En Bourgogne-Franche-Comté, les dossiers qui réclament le profil le plus technique se situent sur l'arc jurassien. Autour de Besançon, dans le Haut-Doubs de Morteau et de Maîche, à Morez et à Saint-Claude, des ateliers de décolletage, d'usinage fin, de traitement de surface, de lunetterie et de plasturgie servent l'horlogerie, le dispositif médical, l'optique et le luxe. Ces entreprises conviennent à un ingénieur ou à un ancien responsable de production capable de dialoguer avec des clients intransigeants sur la qualité ; un candidat venu de la finance ou du commerce y dépendrait entièrement de l'encadrement en place.
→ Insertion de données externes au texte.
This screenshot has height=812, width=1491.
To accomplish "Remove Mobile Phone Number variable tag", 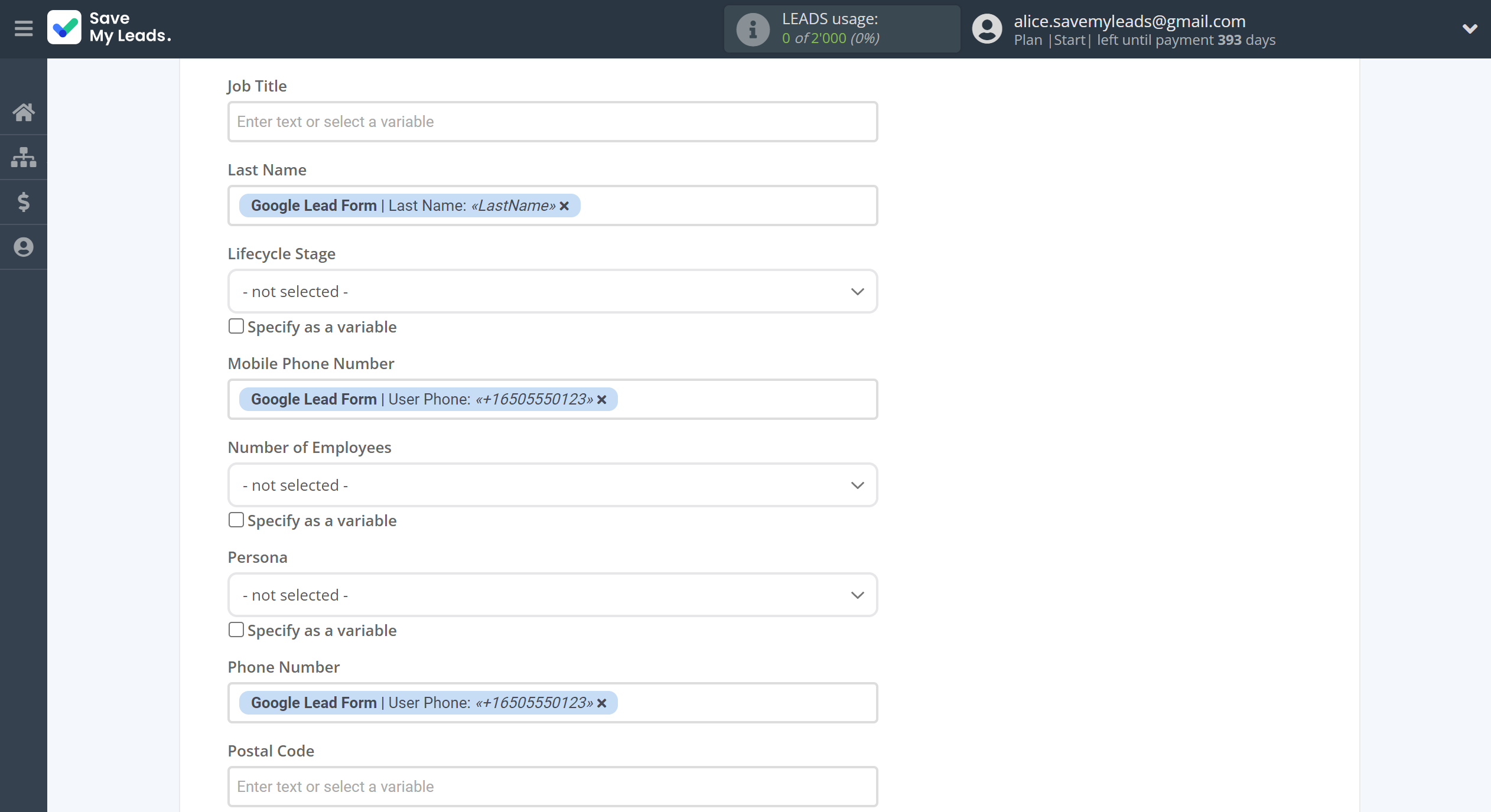I will tap(601, 399).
Le Nord Franche-Comté et le bassin du Creusot constituent l'autre grand gisement industriel. De Sochaux à Vesoul, les sous-traitants de l'automobile cherchent de nouveaux débouchés, tandis que Belfort développe l'énergie, le ferroviaire et l'hydrogène ; au Creusot, à Montceau-les-Mines et à Chalon-sur-Saône, forge, chaudronnerie et usinage de grandes pièces travaillent pour le nucléaire. Ces reprises s'adressent d'abord à des cadres d'industrie et à des holdings déjà présentes dans la mécanique, habitués à piloter un carnet de commandes aux cycles longs et à conduire une diversification commerciale.
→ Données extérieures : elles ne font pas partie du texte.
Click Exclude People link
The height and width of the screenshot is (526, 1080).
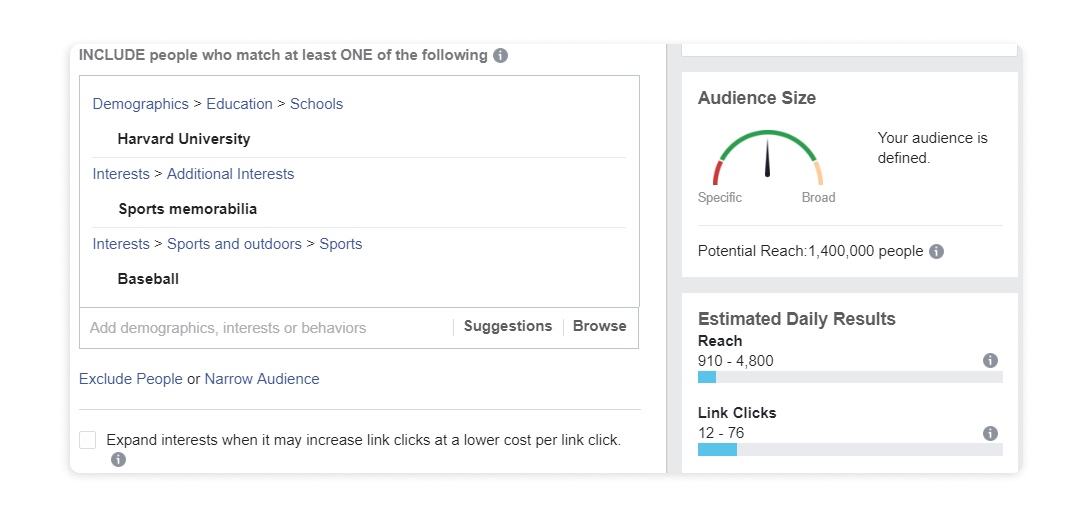click(131, 379)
Dijon, Chalon-sur-Saône, Mâcon et le nord de l'Yonne rassemblent les entreprises de services, de transport, de négoce de matériaux et de BTP à reprendre. Le long de l'autoroute entre Paris et Lyon, de l'axe vers la Lorraine et de la Saône, ces PME ont grandi avec les flux entre Paris, Lyon et l'Est. Elles attirent des cadres dirigeants en reconversion, souvent venus de Paris ou de Lyon, qui recherchent une activité moins technique et une clientèle répartie. C'est aussi sur ces dossiers, faciles à comprendre de l'extérieur, que la concurrence entre repreneurs se montre la plus vive.
Une dernière famille de dossiers mêle production et patrimoine : maisons de négoce et prestataires viticoles de Beaune, de Chablis ou du Mâconnais, affineurs et salaisons du massif jurassien, scieries et constructeurs bois du Morvan, du Jura et des Vosges saônoises. Racheter une telle entreprise revient souvent à reprendre aussi des stocks, des caves, des bâtiments ou des contrats d'approvisionnement. Ces opérations conviennent à des repreneurs attachés au produit, capables de financer des actifs plus lourds que la seule exploitation et prêts à vivre loin des grandes agglomérations.